Monday
October 2, 2000
Depressing comments
Reading Mr. Kadivar's reminiscing his trip ["Requiem
in Cairo"] and observing the 20th anniversary of the death of
Mohammed Reza Shah Pahlavi was very heartwarming and enjoyable. I have
been dreaming of the day to visit the tomb of Mohammed Reza Pahlavi in
Cairo. My deference for the late Shahanshah is due to my awareness and
admiration or the love and hope Mohammed Reza Shah held for his country.
The very fact that his final resting-place is in Cairo instead of his
beloved Iran, demonstrates the tragedy that his downfall represents for
his dreams and for our country.
During the reign of Pahlavis, my parents were simply employees of the
government and had rather peaceful lives. They didn't have any glorious
positions. They just lead simple lives. They certainly wished to see
the country move towards more liberty and wished for the corruption to
end. However, in 1978, they were one of the few to know that Khomeini
will be far worse than the regime of the Shah. Certainly, the people who
are ready to "throw-up" when other people express their emotion
about this man, fell into streets in 1978 and were so easily mesmerized
by a bearded, turbaned, uneducated man.
While Mr. Kadivar's article was enjoyable and impartial I was so disgusted
and yet depressed to read some of the responses from the distinguished
visitors to this wonderful site. I was astonished to see how after twenty
years Mr.
Bardia Saeedi, Neda
and Babak
Arminian can find it so easy to "throw up" at Mr. Kadivar's
trip to Cairo. Immediately after reading their letters, I began to think
about all that has bothered me through the past 21 years both in Iran and
in the U.S.
Mr. Bardia Saeedi can throw up about the deference some people hold
for a man who sought to strengthen our nation, give his countrymen better
lives and enhanced Iran's image and standing in the world community. I
have been on the verge of tears almost every day of my life thinking what
individuals such as these gentle people committed and what their actions
have meant for so many people.
I throw up thinking about the images of our boys and girls as little
as thirteen years old who died in a senseless eight-year war. I tremble
of the thought of the physical, intellectual, emotional and financial loss
our nation suffered from a war that the Shah had avoided. I feel so depressed
to think how Iran's best artistes and greatest minds left our nation in
droves after 1979 and continue to do so.
How is it that our Iran is suffering from lack of medicine, doctors
and trained engineers and professors while the west is enjoying the fruit
of labor of so many of Iran's brightest? Inside me cries to know how Iran's
bravest generals, pilots, officers were executed early on in the revolution.
Interestingly, the executioners are people who were later themselves executed
or have since sought the comfort of the West and continue to attack the
Pahlavis.
I want to throw up thinking of the innocent 400 hundred people who were
charcoaled to death inside Cinema Rex by the "revolutionaries."
I want to cry when I watch Olympics and Iran is the only nation to wrap
its sole female member like a candy in a black chador.

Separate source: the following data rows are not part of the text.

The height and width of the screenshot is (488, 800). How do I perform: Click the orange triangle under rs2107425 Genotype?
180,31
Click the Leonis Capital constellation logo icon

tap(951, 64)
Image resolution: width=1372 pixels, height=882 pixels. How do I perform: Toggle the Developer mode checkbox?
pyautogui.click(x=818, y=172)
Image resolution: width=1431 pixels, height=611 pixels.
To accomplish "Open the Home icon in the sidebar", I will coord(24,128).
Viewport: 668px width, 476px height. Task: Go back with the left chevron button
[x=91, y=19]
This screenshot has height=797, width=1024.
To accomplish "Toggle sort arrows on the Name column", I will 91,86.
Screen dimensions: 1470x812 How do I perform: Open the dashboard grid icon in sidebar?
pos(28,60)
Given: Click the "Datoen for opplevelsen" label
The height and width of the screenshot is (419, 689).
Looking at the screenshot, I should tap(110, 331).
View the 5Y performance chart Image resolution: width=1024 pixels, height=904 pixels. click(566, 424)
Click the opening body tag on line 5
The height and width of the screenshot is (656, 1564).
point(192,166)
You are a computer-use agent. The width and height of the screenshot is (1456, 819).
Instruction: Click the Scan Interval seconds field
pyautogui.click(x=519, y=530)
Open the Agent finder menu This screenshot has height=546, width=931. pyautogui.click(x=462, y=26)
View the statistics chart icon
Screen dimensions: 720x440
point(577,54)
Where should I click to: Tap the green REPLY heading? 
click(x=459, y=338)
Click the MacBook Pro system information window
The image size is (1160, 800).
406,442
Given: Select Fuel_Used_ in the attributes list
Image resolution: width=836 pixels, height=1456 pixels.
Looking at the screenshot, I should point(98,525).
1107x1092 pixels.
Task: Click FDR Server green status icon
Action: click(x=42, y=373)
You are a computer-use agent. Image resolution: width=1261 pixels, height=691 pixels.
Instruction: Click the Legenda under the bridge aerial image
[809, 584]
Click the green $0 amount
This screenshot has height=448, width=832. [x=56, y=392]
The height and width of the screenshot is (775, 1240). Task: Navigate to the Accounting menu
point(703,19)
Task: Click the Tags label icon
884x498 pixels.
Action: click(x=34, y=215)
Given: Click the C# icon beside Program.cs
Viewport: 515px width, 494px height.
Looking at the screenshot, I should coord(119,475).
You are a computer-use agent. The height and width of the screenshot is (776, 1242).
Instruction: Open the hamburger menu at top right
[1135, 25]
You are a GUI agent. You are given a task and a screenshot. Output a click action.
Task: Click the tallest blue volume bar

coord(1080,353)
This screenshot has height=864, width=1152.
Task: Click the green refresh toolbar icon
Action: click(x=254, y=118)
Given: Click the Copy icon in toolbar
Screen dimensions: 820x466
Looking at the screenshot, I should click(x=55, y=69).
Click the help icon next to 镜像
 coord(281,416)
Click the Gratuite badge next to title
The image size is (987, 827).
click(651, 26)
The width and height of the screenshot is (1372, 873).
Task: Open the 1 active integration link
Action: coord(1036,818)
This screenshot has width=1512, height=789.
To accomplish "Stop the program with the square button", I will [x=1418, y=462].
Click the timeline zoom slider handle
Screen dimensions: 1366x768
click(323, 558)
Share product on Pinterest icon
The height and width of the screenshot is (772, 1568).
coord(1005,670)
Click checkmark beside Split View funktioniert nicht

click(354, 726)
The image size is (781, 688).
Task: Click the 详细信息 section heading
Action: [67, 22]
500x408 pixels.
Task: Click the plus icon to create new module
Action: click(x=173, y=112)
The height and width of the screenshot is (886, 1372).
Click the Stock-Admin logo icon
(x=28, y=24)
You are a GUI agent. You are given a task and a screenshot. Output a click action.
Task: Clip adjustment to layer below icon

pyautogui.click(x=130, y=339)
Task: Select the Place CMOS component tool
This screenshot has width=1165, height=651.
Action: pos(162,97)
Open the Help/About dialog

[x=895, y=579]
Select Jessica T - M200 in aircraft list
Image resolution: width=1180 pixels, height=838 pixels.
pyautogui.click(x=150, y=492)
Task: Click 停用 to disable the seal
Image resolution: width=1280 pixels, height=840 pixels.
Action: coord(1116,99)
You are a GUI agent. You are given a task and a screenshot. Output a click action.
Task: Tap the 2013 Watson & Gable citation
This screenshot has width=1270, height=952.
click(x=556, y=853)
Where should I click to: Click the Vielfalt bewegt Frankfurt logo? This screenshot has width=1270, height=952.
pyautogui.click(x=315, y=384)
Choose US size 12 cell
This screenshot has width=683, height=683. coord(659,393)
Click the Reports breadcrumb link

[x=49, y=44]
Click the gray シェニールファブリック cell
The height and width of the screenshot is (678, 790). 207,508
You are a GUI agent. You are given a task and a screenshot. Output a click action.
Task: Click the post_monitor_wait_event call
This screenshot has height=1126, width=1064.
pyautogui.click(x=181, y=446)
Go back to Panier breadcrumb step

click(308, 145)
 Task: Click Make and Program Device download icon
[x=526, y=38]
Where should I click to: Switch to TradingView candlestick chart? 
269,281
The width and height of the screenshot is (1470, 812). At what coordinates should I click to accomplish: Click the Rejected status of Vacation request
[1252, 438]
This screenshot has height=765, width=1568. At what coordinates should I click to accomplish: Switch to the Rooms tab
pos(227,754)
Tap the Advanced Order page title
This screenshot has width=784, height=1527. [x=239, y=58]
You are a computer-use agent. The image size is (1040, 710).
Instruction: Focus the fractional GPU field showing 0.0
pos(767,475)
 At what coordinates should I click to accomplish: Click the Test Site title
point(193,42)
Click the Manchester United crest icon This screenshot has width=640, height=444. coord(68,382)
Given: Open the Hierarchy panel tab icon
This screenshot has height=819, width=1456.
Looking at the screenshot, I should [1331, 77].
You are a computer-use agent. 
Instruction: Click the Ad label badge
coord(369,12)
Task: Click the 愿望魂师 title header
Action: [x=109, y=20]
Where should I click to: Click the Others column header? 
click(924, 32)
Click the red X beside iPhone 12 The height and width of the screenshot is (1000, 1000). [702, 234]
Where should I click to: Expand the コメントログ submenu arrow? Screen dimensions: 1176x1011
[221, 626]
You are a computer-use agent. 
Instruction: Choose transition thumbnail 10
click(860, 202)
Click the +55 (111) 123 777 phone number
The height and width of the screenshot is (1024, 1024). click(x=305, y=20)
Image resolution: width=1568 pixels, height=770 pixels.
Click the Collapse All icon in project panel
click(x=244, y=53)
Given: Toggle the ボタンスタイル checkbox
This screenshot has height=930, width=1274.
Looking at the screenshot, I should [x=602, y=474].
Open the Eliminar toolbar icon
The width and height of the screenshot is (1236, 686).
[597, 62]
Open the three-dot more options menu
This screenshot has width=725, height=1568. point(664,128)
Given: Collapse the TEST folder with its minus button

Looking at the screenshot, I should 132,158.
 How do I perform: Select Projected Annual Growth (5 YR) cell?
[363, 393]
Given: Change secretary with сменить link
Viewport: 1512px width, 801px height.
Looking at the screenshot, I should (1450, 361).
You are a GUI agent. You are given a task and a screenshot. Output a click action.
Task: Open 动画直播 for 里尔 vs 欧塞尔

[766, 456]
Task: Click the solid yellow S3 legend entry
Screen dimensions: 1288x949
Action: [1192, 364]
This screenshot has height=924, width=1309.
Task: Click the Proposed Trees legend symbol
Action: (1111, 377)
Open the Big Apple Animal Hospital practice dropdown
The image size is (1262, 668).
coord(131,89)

I feel ashamed
knowing my country's image as a fairy-tale land was replaced with a pariah
nation, a terrorist outlaw state.
Iran, the land of Cyrus the Great, the prophet of human rights, the
liberator of Jews, is trashed in the world for its inhumane treatment of
its Jewish, baha'i and Christian population. Next time, Bardia Saeedii,
Babak Arminian, and Neda want to throw up because people go to pay their
respect for a man who's now been dead for 20 years, then should find smile
on their face knowing that the ayatollahs desecrated the baha'i and Zoroastrian
temples and cemeteries in our land.
Next time they want to scorn about Iranian people, who respect a fellowmen,
they should think of themselves and their kind who saw the image of "their
Imam" in the moon only two decades ago.